* _Task objective_
Can you copy each line of the material below word for word, leaving out the pictures?

Word and element pointing entries
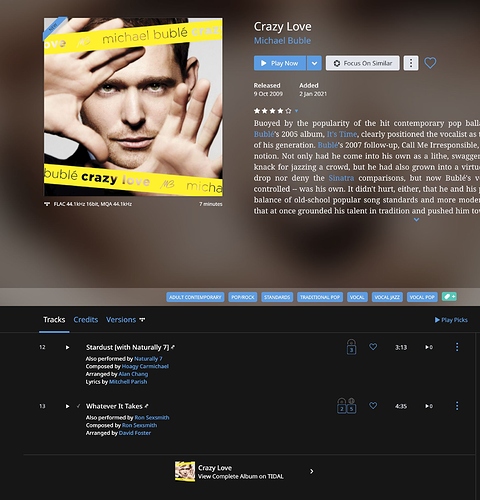This screenshot has width=480, height=500.
Task: Expand the album review with down chevron
Action: click(x=416, y=220)
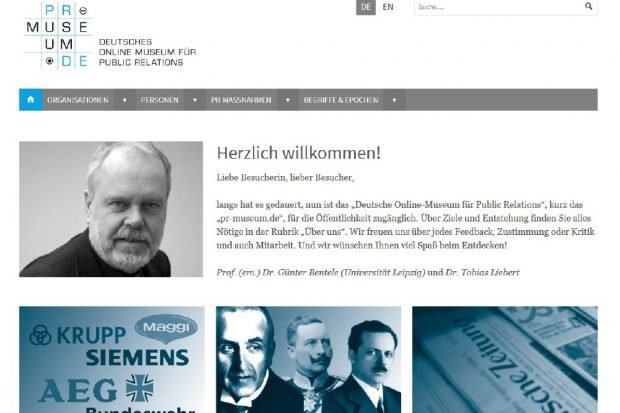Open the historic persons portraits tile
This screenshot has width=620, height=413.
click(x=308, y=360)
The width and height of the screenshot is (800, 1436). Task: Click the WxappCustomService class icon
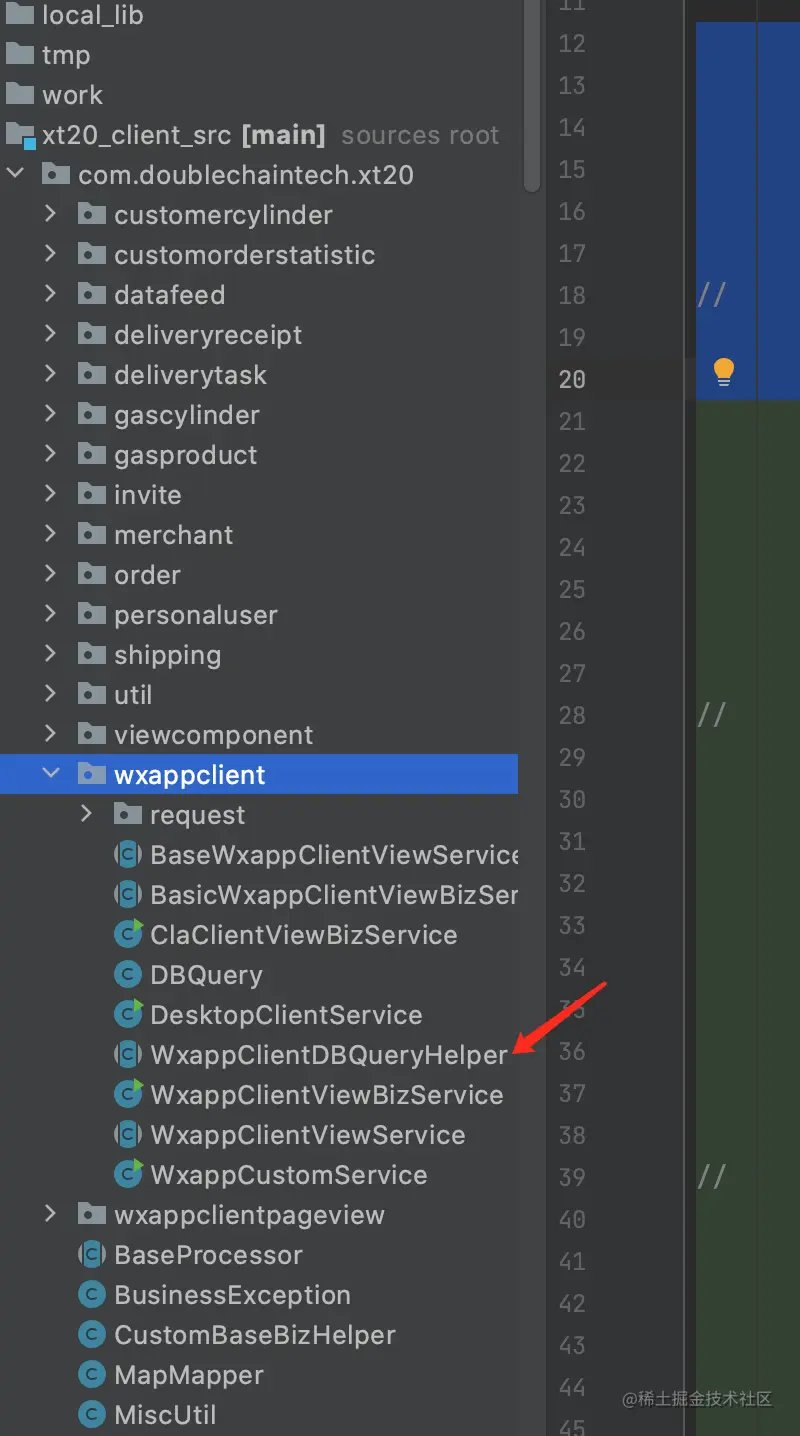127,1175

* _Solution for this exercise_
This screenshot has width=480, height=500.
Task: Expand the album review with down chevron
Action: click(x=416, y=220)
Open the historic persons portraits tile
This screenshot has width=620, height=413.
click(x=308, y=360)
The width and height of the screenshot is (800, 1436). Task: Click the WxappCustomService class icon
127,1175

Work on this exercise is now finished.